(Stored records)
----

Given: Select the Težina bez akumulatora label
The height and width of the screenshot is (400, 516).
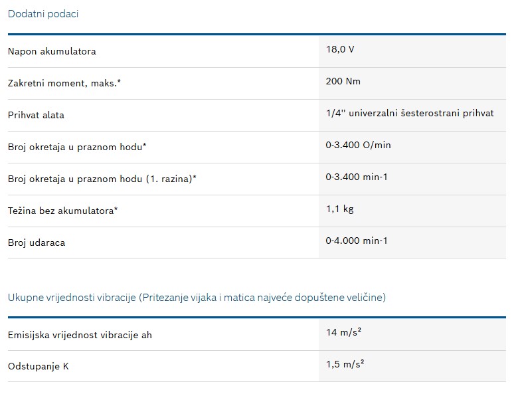Looking at the screenshot, I should (63, 211).
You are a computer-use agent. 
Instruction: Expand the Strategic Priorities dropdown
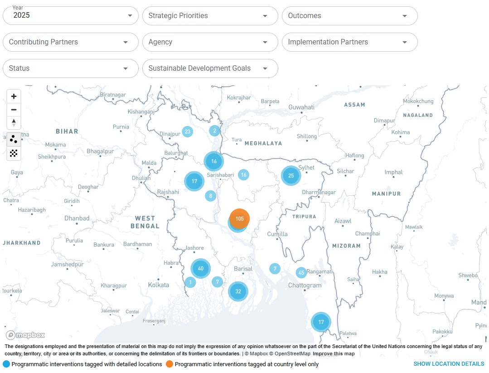coord(210,16)
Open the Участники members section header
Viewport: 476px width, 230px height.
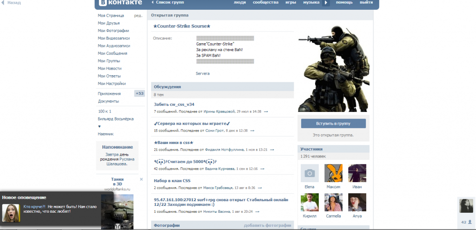(x=311, y=149)
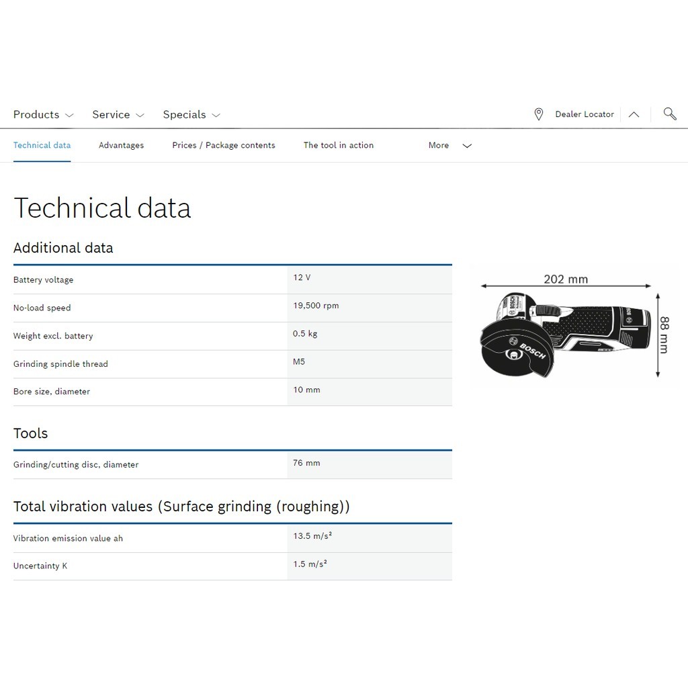
Task: Open the Products menu
Action: point(36,115)
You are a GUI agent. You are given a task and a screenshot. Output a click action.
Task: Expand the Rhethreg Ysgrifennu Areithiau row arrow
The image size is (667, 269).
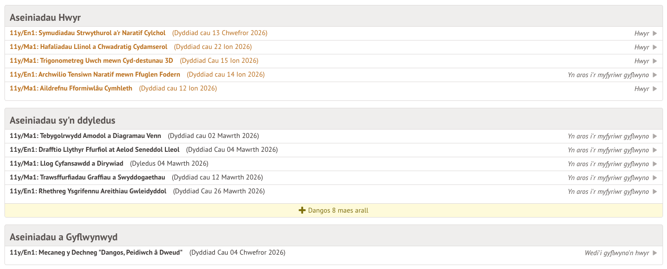tap(655, 192)
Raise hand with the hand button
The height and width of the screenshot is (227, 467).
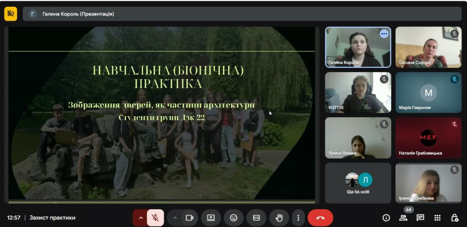tap(279, 218)
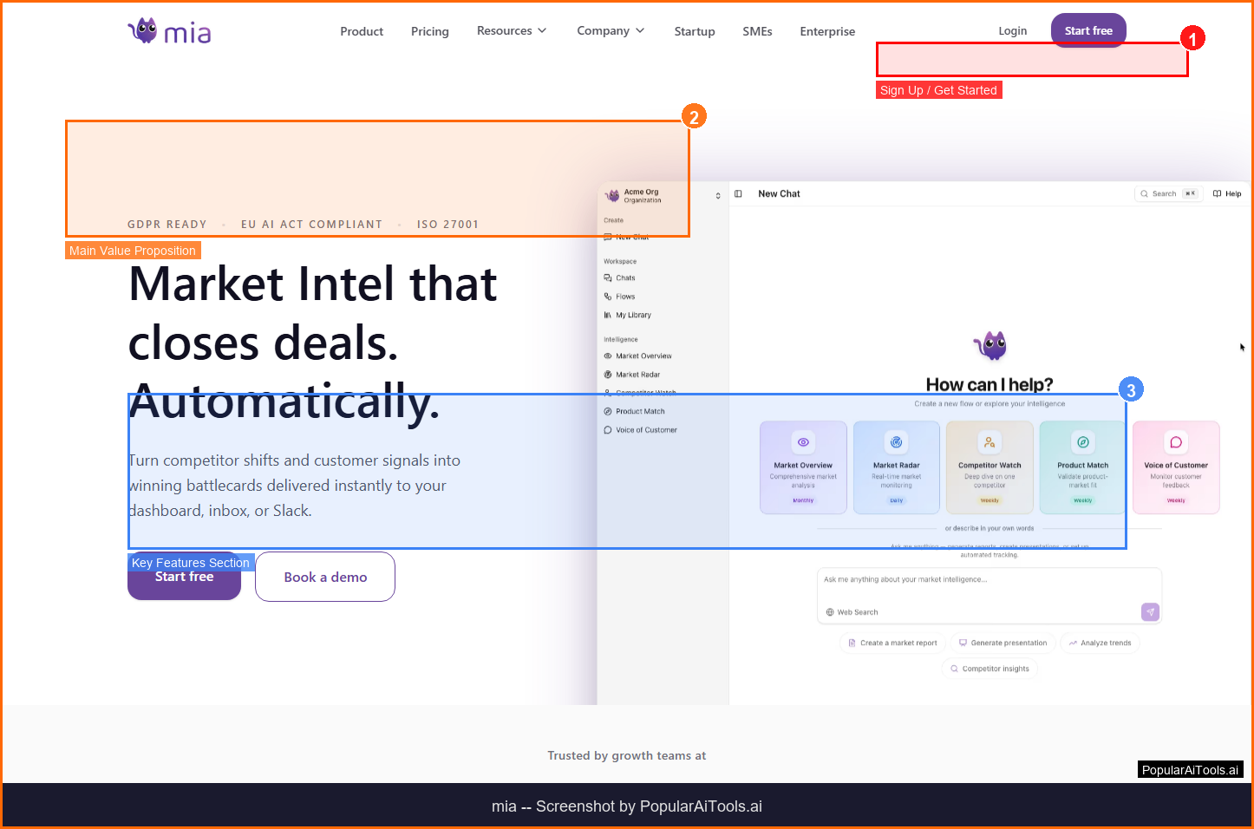Choose the Product Match compass icon

click(x=1082, y=442)
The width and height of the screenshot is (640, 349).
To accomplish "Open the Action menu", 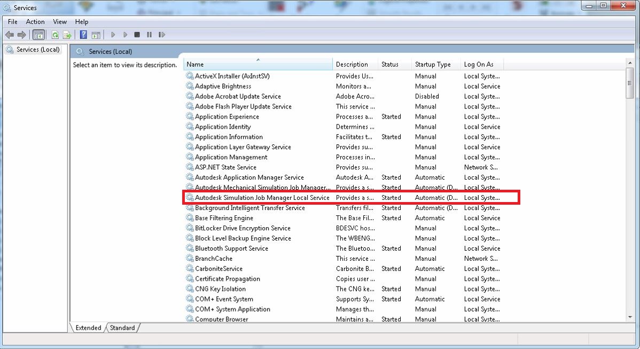I will click(x=35, y=22).
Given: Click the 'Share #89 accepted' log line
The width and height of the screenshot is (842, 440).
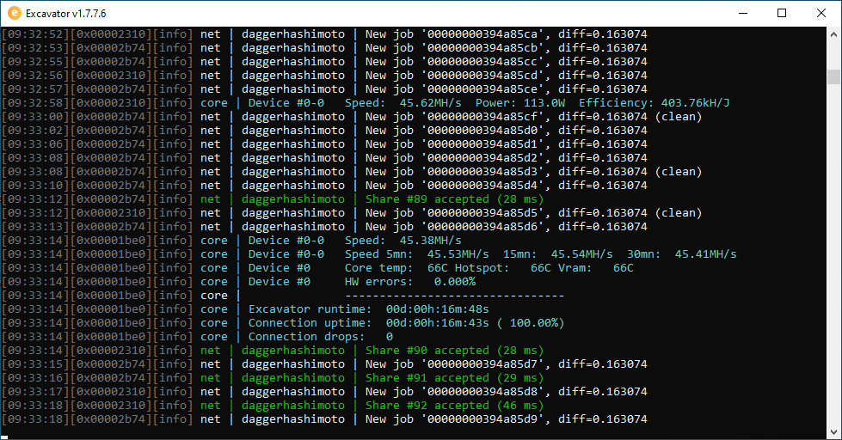Looking at the screenshot, I should pyautogui.click(x=454, y=199).
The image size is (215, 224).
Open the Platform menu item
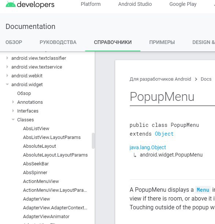tap(91, 4)
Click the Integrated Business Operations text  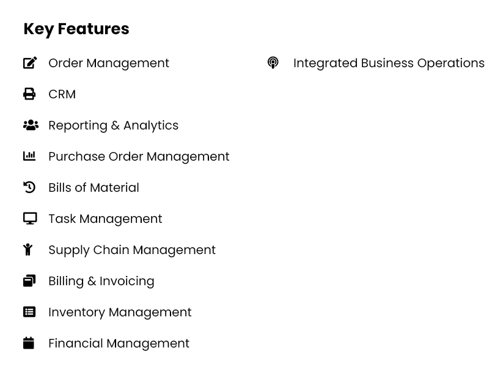[x=389, y=63]
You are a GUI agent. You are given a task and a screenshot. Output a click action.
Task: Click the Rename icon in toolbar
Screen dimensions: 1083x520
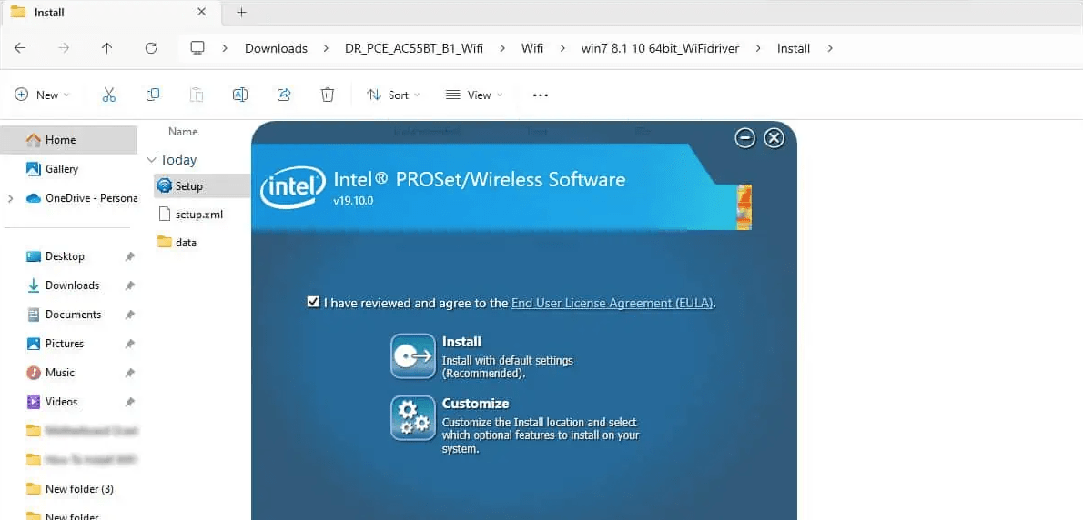pos(240,95)
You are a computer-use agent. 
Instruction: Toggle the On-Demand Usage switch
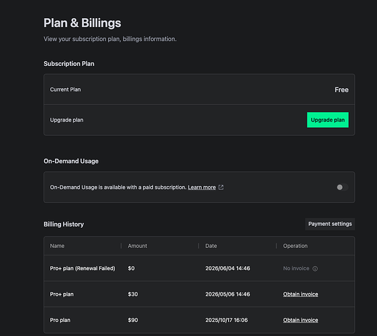point(342,187)
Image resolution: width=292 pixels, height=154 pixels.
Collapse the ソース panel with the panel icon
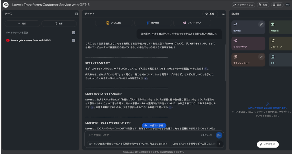pos(76,14)
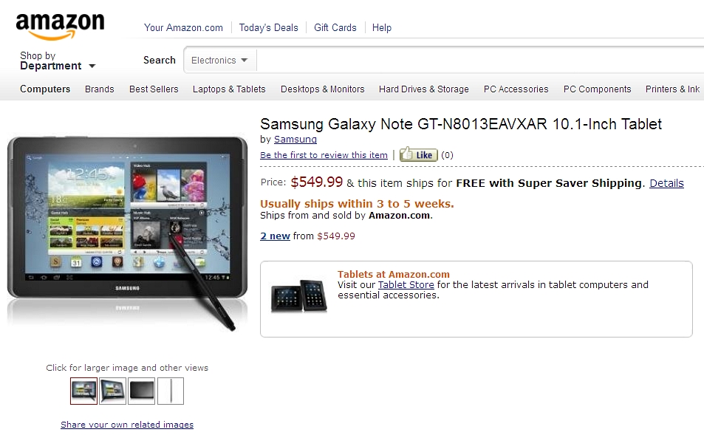This screenshot has height=435, width=704.
Task: Click the Amazon logo
Action: point(60,26)
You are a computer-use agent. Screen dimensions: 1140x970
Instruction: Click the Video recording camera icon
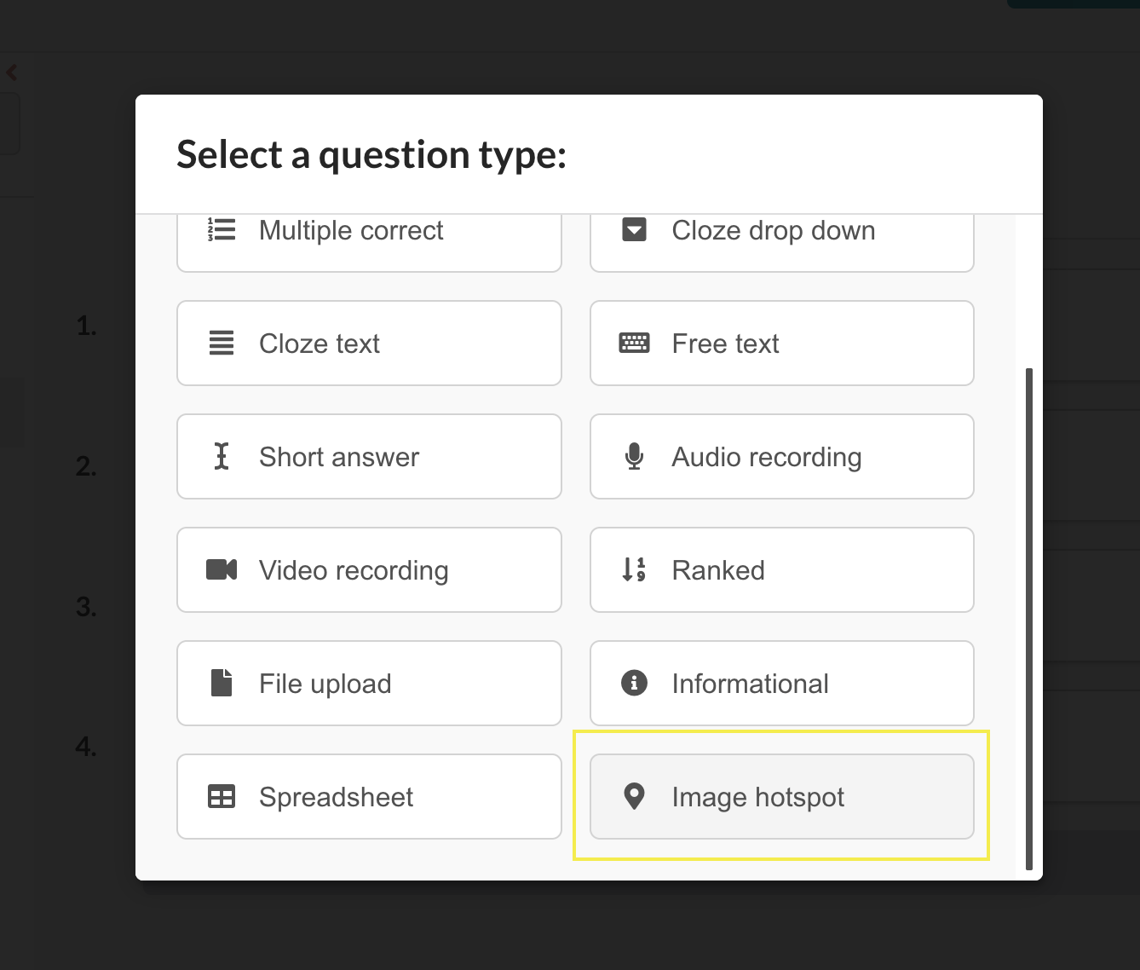point(222,569)
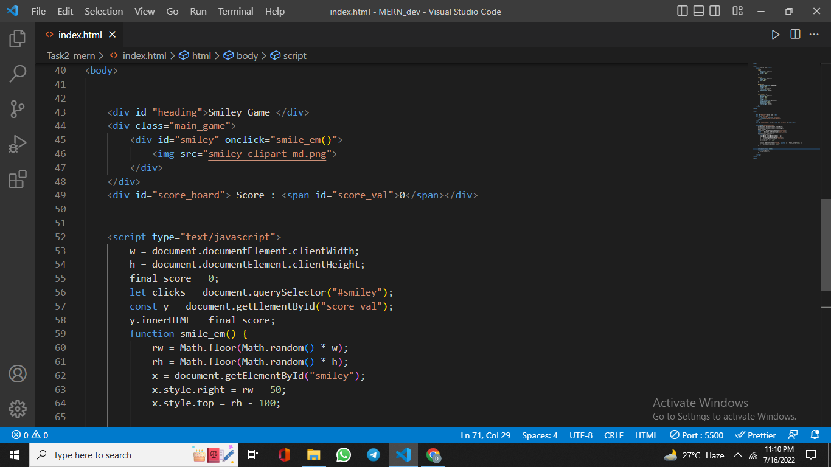
Task: Click Prettier in the status bar
Action: pos(755,435)
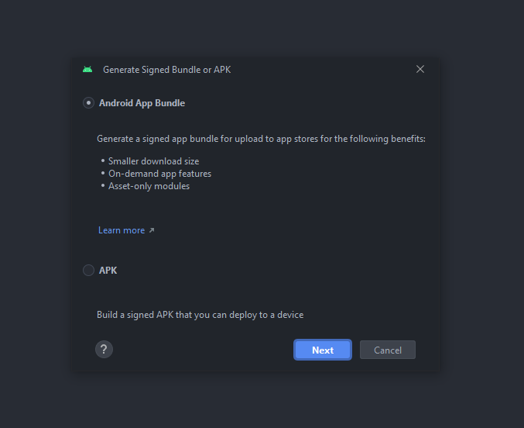The width and height of the screenshot is (524, 428).
Task: Choose the APK radio button
Action: click(x=89, y=271)
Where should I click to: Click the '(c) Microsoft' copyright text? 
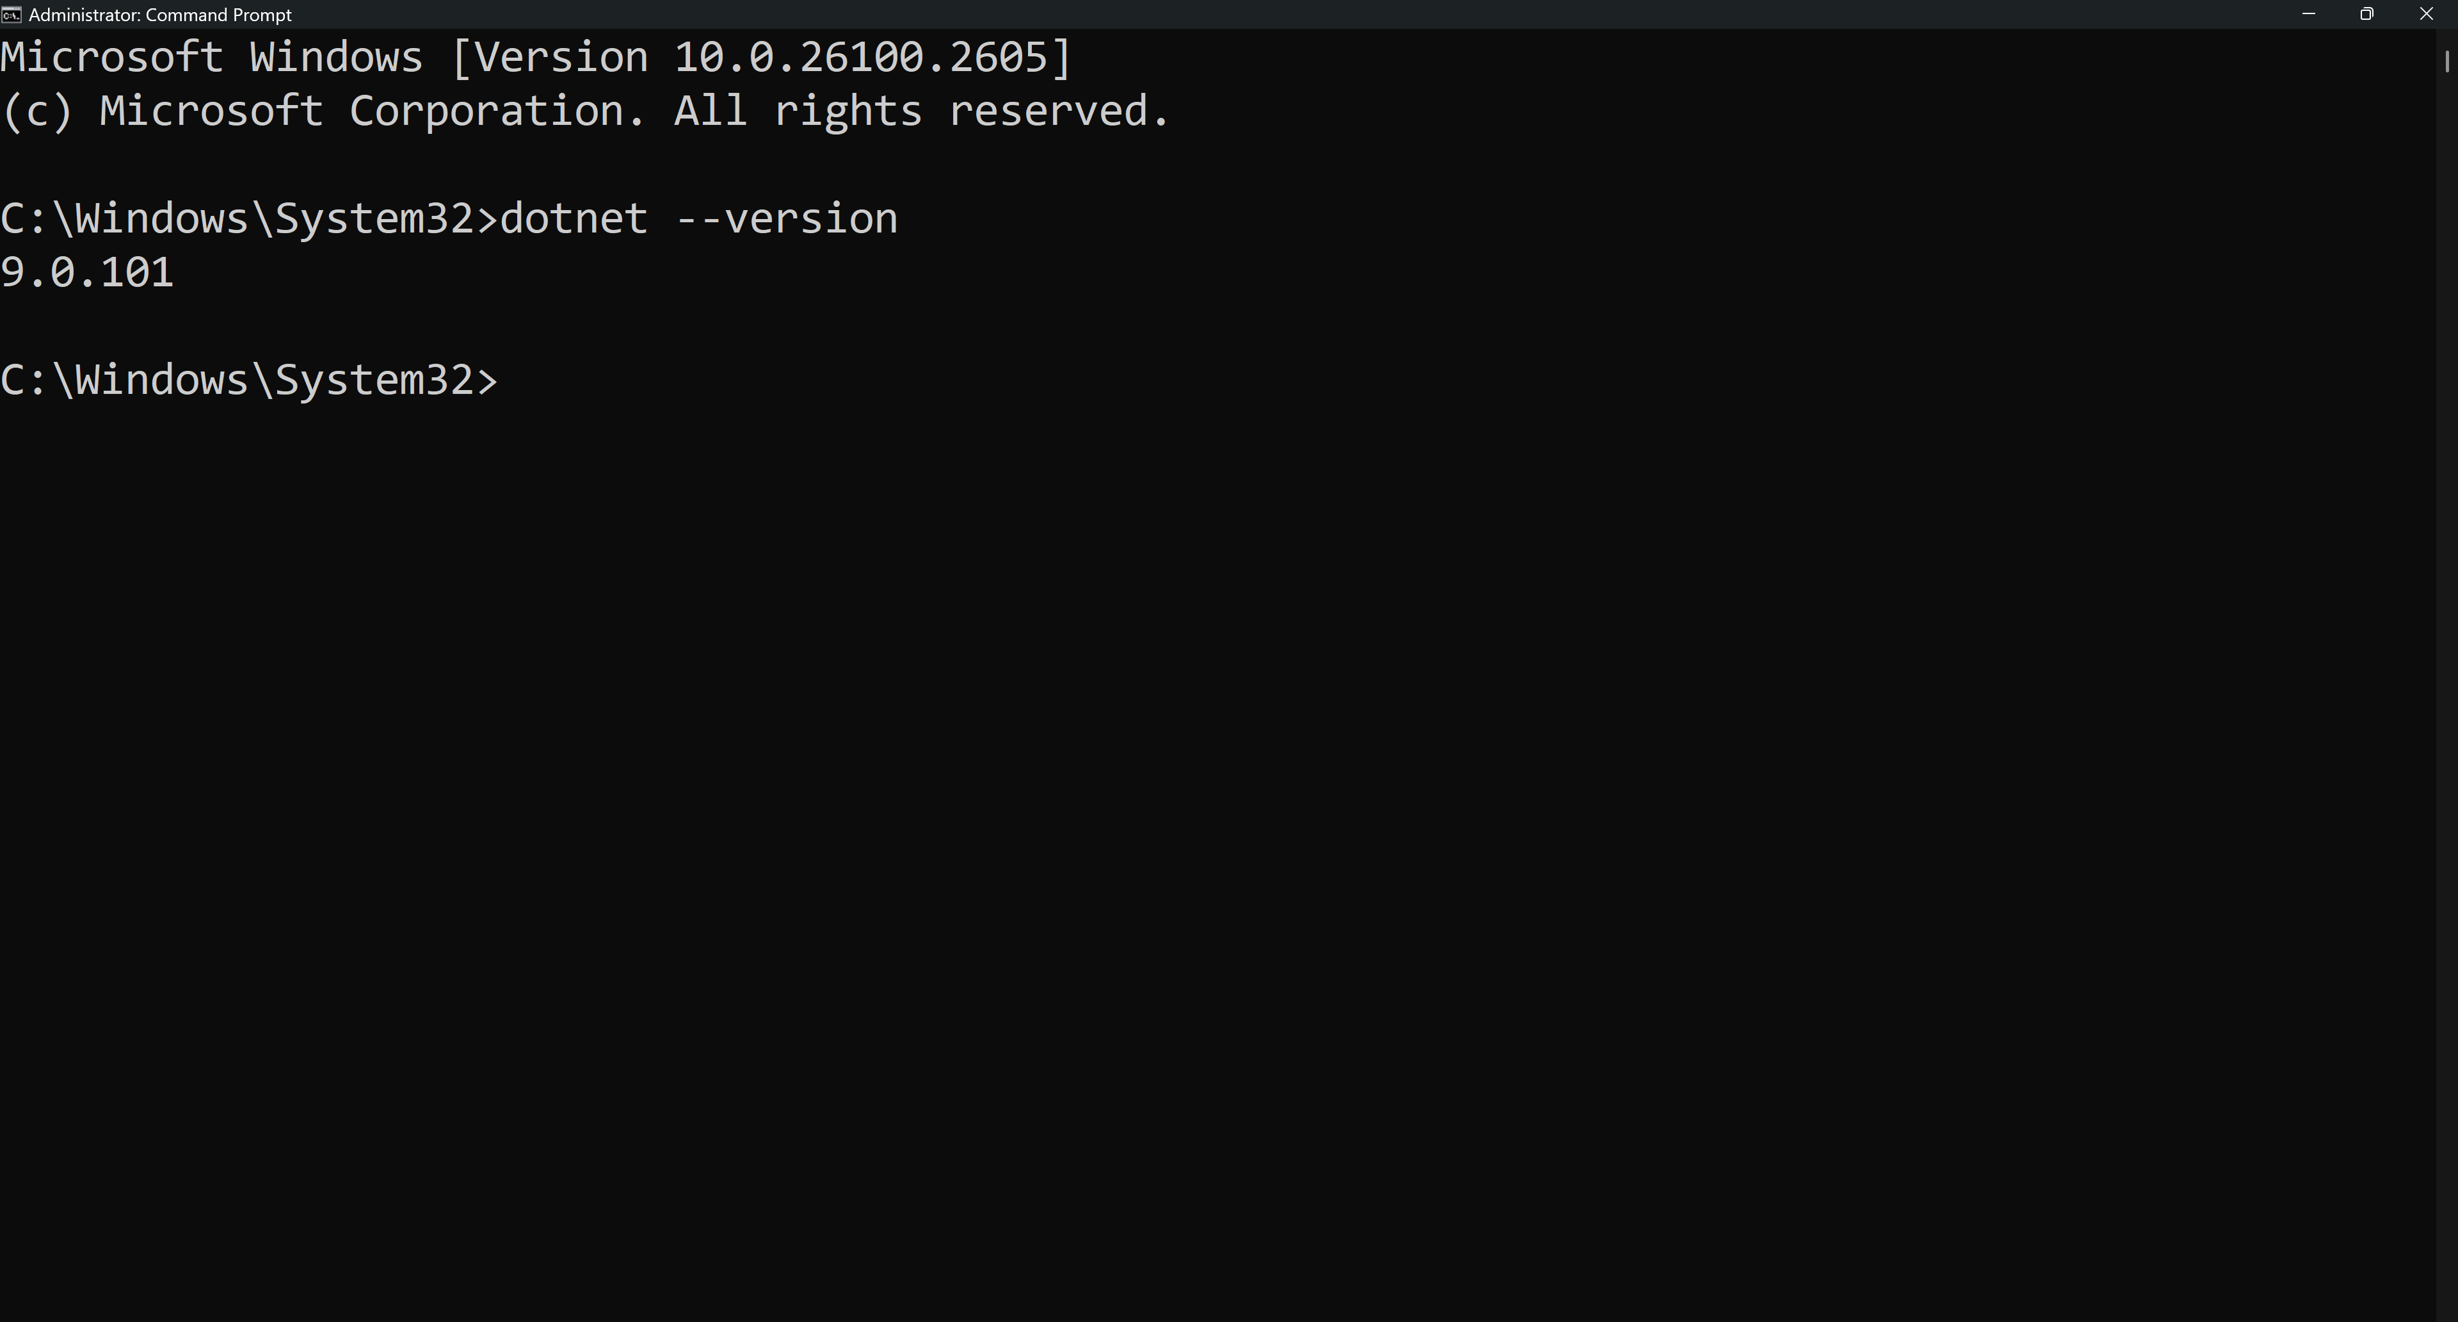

----

> **Your assignment**
Each line from the one containing "Task: Click the Rename icon in toolbar" through the last line of the entries above should be duplicated exactly, both included; leave out pictures and add nothing.

> **Written answer**
Task: Click the Rename icon in toolbar
Screen dimensions: 1083x520
pos(240,95)
You are a computer-use agent. 
Instruction: Toggle the On-Demand Usage switch
point(342,187)
Image resolution: width=292 pixels, height=154 pixels.
Collapse the ソース panel with the panel icon
pos(76,14)
This screenshot has height=435, width=704.
Task: Click the Amazon logo
Action: point(60,26)
You are a computer-use agent. Screen dimensions: 1140x970
Instruction: Click the Video recording camera icon
point(222,569)
Task: Click Prettier in the status bar
Action: pos(755,435)
The width and height of the screenshot is (524, 428).
Task: Choose the APK radio button
Action: click(x=89, y=271)
Where should I click to: Click the '(c) Microsoft' copyright text? 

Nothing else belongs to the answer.